A discrete memoryless source has an alphabet of 5 symbols. The symbol probabilities are as following.
P(s0)=0.55,P(s1)=P(s2)=0.15,P(s3)=0.10,P(s4)=0.05.
What is the average codeword length of a Huffman code for this source ?
To find the average codeword length of a Huffman code for a discrete memoryless source, we first need to construct the Huffman code tree. The Huffman code is a prefix code that assigns variable-length codewords to each symbol based on their probabilities.
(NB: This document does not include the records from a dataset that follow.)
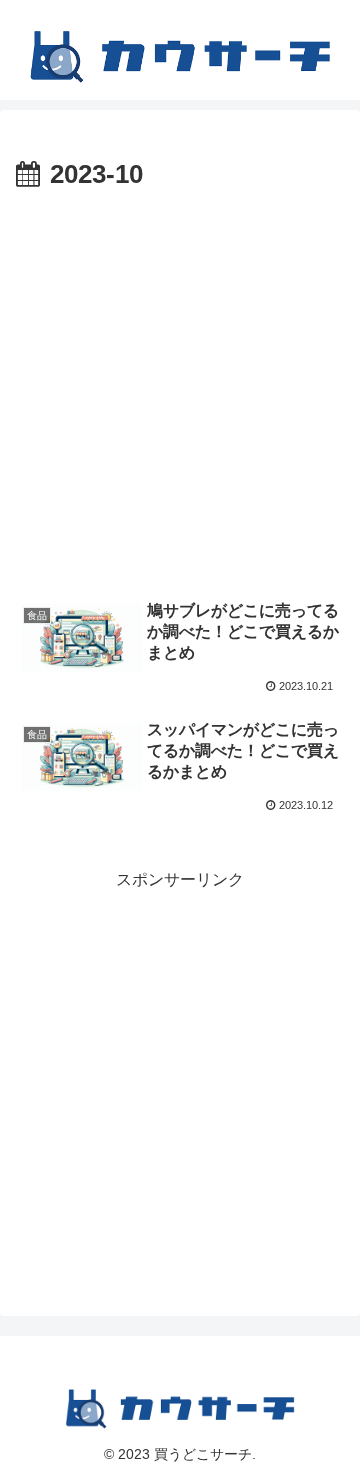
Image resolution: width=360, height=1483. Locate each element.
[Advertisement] (180, 388)
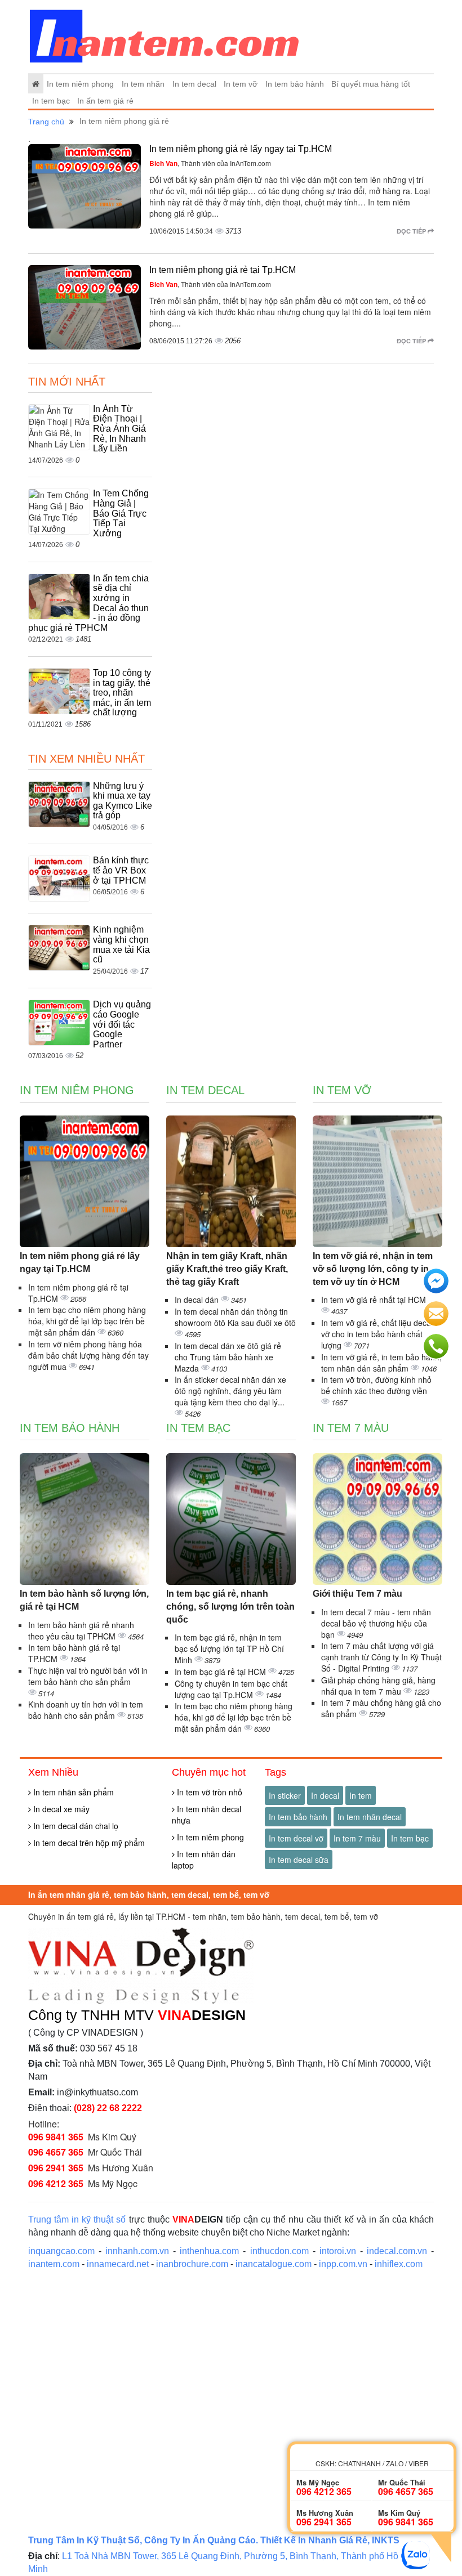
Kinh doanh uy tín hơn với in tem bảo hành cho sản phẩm (85, 1710)
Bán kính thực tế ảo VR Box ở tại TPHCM (121, 870)
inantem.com (53, 2264)
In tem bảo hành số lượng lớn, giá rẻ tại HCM (84, 1600)
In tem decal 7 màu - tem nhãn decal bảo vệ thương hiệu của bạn (376, 1623)
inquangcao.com (61, 2251)
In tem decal (194, 83)
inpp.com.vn (343, 2264)
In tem (360, 1795)
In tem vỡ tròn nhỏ (208, 1792)
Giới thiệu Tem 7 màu (357, 1593)
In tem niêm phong (80, 83)
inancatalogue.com (274, 2264)
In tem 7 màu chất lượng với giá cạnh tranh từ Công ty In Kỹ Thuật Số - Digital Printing (381, 1657)
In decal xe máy (60, 1809)
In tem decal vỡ (296, 1838)
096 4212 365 (55, 2183)
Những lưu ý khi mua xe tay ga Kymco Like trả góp (122, 801)
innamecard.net (118, 2264)
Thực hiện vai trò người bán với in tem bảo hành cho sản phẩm (88, 1676)
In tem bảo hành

1. Start by listing all the symbols and their probabilities in decreasing order:
P(s0) = 0.55
P(s1) = P(s2) = 0.15
P(s3) = 0.10
P(s4) = 0.05
2. Merge the two symbols with the smallest probabilities and calculate their cumulative probabilities. Repeat this step until all symbols are merged into a single tree.
P(s1, s2) = P(s1) + P(s2) = 0.15 + 0.15 = 0.30
P(s1, s2, s4) = P(s1, s2) + P(s4) = 0.30 + 0.05 = 0.35
P(s0, s3, s1, s2, s4) = P(s0) + P(s3) + P(s1, s2, s4) = 0.55 + 0.10 + 0.35 = 1.00
3. Draw the Huffman code tree as shown below:
Root (1.00)
/ \
0.55 / \ 0.45
s0 Internal
/ \
0.35 / \ 0.10
s1, s2, s4 Internal s3
/ \
0.15 / \ 0.15
s1 s2
4. Assign codewords to each branch in the tree. Start from the root and assign a '0' to the left branch and '1' to the right branch. Repeat this step for each internal node until you reach the leaf nodes.
s0: 0
s1: 10
s2: 11
s3: 110
s4: 111
5. Calculate the average codeword length by multiplying each codeword length by its probability and summing the results.
Average codeword length = (0.55 * 1) + (0.15 * 2) + (0.15 * 2) + (0.10 * 3) + (0.05 * 3)
= 0.55 + 0.30 + 0.30 + 0.30 + 0.15
= 1.60
Therefore, the average codeword length of the Huffman code for this source is 1.60.